In institutional strategies for addressing gender-based violence, a comprehensive approach involves taking into account at least: prevention, protection and comprehensive reparation for victims of gender-based violence. 

With this approach in mind, the second session for the exchange of experiences between participating institutions in the Seal took place in webinar format on 9th december 2022, and gathered 15 public institutions from 6 countries. It addressed prevention, protection and comprehensive reparation for victims of gender-based violence, a fundamental condition for ensuring safe, healthy and inclusive work environments in the participating institutions. 

The dynamics of the session was developed through discussion groups where representatives of the institutions commented on the institutional mechanisms and practices put in place to generate work environments free of violence and discrimination. The discussion generated important reflections that are summarised below. 

In order for institutions to implement comprehensive strategies that include prevention, protection and reparation for victims, the support of all institutional areas, including management, is required. These strategies must consider breaking the cultural patterns that feed the social norms that normalise violence and impede talking openly about it. In this sense, it is essential that institutions generate mechanisms and safe spaces for staff to talk openly about the issue, in order to end the existing ignorance and open the discussion for the design of effective mechanisms for prevention, protection and reparation.

Secondly, protocols on gender-based violence must be accompanied by communication and socialisation within public entities, so that people who face violence are able to recognise it, helping to undermine those myths and social norms that sustain the normalisation of violence.

Likewise, the protocols must consider mechanisms that generate security for the victims in terms of guaranteeing the absence of re-victimisation, reprisals or risk in relation to the job. To this end, it is essential that there are institutionalised committees for dealing with complaints, made up of professionals from different disciplines, who are adequately trained, to ensure this. 
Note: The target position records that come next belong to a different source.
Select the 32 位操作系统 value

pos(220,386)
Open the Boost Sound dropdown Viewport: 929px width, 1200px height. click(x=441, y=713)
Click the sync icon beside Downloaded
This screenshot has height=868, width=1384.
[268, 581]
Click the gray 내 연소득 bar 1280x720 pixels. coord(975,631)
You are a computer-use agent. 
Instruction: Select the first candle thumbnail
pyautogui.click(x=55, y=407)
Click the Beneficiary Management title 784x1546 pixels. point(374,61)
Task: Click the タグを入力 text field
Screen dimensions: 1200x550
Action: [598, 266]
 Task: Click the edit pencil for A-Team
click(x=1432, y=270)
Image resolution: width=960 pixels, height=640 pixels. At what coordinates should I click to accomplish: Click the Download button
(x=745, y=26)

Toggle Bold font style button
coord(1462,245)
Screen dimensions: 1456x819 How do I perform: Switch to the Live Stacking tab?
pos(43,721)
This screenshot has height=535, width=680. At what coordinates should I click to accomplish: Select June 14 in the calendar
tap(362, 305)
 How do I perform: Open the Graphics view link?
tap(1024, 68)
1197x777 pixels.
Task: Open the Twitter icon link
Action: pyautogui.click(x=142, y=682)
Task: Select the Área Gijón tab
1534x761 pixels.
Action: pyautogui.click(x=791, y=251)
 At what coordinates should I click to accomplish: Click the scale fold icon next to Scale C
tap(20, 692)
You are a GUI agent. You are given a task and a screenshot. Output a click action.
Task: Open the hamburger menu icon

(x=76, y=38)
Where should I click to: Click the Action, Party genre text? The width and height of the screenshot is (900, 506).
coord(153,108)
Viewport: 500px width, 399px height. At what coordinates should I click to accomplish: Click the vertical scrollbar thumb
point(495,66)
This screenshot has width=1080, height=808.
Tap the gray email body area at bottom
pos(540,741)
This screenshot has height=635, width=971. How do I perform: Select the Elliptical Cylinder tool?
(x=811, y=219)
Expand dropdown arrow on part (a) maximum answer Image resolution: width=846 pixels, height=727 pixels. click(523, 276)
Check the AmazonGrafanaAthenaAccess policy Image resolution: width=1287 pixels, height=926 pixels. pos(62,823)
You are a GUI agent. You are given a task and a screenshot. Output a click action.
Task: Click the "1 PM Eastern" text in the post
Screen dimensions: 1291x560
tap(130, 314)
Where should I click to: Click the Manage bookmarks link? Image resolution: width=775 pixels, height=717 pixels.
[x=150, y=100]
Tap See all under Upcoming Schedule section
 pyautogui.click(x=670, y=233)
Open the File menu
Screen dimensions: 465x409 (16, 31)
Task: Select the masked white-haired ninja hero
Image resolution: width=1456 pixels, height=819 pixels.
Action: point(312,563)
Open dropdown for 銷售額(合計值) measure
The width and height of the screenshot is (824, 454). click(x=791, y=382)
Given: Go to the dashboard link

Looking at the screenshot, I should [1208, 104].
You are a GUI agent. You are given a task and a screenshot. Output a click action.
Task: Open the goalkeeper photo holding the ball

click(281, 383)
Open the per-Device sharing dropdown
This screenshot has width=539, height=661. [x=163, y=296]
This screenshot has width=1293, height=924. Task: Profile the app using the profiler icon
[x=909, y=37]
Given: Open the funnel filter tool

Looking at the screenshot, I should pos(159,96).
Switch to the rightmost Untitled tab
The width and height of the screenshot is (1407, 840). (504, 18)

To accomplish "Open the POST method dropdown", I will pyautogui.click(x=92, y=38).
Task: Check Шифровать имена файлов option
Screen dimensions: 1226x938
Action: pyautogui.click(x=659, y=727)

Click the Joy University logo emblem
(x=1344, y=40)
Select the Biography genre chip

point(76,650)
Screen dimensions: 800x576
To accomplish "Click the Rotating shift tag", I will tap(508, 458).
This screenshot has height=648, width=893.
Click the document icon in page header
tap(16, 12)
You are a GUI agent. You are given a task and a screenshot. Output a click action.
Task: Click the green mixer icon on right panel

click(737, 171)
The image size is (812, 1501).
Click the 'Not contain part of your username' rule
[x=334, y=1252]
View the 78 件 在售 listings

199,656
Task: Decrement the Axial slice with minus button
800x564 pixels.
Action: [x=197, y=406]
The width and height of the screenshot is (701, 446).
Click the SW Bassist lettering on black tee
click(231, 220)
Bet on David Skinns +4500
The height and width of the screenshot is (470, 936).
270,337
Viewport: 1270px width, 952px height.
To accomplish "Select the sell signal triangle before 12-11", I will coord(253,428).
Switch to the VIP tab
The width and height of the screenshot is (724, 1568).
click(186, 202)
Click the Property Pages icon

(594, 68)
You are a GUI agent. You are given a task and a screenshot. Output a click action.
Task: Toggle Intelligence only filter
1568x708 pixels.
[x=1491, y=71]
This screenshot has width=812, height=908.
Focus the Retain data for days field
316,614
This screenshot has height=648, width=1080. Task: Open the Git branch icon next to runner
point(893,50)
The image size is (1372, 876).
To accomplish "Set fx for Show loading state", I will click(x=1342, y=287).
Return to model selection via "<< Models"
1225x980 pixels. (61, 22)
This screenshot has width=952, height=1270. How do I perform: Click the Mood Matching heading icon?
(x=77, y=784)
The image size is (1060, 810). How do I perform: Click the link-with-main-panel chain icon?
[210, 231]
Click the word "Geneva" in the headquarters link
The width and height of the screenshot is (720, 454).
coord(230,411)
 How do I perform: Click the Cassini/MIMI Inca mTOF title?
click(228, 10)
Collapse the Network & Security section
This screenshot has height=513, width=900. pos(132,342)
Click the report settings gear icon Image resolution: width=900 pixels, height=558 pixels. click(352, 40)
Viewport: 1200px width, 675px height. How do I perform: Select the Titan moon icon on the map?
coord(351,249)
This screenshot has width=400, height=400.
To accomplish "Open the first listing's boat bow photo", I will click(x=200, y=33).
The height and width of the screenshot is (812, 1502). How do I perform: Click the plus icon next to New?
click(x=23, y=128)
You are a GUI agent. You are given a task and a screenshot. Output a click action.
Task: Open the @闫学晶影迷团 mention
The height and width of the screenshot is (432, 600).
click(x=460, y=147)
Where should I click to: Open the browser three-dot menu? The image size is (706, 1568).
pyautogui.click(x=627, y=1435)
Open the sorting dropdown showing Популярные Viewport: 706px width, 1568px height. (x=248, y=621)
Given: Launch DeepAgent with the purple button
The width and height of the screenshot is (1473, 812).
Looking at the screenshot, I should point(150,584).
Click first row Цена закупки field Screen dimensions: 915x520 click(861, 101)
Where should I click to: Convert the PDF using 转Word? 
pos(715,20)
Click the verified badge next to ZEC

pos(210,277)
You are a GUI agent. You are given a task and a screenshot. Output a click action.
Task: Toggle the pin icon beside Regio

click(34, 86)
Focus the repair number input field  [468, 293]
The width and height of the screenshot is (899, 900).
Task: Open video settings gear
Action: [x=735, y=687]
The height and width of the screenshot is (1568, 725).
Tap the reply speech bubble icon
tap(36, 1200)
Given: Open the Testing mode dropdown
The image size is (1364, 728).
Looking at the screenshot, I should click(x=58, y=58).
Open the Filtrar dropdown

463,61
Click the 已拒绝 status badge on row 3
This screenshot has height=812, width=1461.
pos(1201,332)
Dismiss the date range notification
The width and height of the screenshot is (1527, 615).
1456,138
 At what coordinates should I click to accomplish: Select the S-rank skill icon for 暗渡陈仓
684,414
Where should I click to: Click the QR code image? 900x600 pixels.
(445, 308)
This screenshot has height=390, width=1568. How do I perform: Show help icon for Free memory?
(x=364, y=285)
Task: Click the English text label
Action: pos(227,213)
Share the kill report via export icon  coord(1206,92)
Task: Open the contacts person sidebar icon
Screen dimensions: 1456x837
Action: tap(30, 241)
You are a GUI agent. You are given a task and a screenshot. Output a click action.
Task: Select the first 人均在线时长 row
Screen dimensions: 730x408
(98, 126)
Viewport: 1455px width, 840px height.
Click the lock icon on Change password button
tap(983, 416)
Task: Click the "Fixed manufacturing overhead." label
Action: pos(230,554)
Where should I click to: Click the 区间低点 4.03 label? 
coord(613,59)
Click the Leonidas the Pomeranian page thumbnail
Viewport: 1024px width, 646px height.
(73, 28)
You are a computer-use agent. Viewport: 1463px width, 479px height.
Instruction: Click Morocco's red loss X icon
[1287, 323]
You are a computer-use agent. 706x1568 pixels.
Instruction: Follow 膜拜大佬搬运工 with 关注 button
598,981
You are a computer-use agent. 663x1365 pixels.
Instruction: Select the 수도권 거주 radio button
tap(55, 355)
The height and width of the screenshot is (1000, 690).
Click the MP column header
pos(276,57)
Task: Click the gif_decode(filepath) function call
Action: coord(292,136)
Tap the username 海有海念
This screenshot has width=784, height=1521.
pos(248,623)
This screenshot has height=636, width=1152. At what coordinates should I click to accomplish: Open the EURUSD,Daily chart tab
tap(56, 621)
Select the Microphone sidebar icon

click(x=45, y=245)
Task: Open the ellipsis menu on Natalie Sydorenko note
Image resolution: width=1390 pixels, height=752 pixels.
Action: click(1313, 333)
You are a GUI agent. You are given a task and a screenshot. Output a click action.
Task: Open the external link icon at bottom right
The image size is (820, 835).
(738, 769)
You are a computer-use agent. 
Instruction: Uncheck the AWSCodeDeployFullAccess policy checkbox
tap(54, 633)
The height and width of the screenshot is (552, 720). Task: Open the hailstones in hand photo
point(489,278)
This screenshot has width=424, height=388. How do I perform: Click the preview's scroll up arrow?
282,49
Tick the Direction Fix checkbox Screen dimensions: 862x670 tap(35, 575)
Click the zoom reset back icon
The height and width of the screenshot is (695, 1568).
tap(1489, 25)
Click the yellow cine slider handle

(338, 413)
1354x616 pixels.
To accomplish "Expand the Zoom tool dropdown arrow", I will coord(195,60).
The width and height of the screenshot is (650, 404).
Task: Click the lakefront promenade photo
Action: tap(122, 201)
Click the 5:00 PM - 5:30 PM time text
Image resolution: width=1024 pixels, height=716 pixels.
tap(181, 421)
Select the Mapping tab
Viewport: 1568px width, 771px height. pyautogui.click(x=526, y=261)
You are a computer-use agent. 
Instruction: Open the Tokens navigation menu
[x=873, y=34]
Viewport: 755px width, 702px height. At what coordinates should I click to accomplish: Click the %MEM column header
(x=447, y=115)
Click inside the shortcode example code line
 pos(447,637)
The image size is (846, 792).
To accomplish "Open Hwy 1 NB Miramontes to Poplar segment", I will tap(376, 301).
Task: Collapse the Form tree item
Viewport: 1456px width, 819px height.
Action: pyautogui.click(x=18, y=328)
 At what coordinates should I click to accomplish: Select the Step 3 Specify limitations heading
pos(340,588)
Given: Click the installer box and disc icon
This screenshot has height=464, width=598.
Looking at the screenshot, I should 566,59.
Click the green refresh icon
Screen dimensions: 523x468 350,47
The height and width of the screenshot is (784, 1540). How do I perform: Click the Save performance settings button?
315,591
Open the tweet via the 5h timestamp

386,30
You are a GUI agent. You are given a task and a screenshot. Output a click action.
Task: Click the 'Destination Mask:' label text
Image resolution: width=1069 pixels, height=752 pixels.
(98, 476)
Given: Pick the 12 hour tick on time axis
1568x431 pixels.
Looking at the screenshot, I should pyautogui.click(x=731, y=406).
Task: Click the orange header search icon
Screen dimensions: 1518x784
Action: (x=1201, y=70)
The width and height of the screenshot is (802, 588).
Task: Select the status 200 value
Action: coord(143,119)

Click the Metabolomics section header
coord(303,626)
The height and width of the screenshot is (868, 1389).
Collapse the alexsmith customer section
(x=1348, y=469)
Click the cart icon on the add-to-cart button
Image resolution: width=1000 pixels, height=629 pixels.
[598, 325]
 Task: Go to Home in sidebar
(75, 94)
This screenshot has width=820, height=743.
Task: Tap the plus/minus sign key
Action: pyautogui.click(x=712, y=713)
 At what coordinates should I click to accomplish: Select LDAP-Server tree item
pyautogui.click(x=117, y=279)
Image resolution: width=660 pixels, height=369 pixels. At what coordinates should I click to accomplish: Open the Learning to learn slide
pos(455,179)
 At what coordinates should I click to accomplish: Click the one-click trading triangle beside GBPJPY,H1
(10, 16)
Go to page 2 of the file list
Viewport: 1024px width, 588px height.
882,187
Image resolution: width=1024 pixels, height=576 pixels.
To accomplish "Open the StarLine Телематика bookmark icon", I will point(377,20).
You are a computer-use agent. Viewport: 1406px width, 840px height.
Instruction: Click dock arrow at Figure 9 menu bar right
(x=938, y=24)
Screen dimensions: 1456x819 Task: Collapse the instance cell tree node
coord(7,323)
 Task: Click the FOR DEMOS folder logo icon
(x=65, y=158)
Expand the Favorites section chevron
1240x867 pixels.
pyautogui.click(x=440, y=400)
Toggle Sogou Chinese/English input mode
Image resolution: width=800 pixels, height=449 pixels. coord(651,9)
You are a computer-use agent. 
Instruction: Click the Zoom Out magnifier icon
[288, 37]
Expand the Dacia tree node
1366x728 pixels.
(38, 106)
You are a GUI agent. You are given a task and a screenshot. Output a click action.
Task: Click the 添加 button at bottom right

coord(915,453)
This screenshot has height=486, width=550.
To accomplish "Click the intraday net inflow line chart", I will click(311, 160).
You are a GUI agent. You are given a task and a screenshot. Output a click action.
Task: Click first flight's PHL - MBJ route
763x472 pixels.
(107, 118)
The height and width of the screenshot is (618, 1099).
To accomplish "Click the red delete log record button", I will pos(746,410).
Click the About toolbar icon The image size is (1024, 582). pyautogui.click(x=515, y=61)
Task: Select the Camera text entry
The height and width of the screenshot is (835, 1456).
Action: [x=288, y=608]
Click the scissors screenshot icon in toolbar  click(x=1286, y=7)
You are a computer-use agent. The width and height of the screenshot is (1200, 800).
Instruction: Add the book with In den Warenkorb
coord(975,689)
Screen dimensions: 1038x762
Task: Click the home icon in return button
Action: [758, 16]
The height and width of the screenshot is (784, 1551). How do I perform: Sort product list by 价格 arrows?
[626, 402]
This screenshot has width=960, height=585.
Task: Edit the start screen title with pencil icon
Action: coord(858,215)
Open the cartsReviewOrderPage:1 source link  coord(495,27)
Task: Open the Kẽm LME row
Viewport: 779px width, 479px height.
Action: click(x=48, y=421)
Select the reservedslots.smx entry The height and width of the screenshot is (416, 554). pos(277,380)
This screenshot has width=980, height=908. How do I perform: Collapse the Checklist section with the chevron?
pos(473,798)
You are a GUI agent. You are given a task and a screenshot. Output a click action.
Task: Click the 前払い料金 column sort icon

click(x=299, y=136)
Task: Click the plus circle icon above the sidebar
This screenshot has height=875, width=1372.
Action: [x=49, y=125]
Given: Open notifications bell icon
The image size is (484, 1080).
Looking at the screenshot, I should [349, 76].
It is also essential to distinguish whether we are dealing with violence, discrimination or harassment. These three issues are not dealt with in the same way, which is why it is necessary that the people who make up the committees know how to deal with each one in an specific way. To this end, it is essential that all staff are also made aware of the importance of understanding each of these violations of rights. The importance of prevention should be highlighted through training and awareness-raising, not only among the committee members, but also outside the mechanisms, among the public.

Finally, the approach to gender violence and the implementation of protocols requires institutional accompaniment and coordination. 

But for all this, it is necessary that the institution establishes a specific budget for addressing gender-based violence and discrimination. Lack of budget and institutional resistance to addressing these policies are two of the major barriers and challenges identified.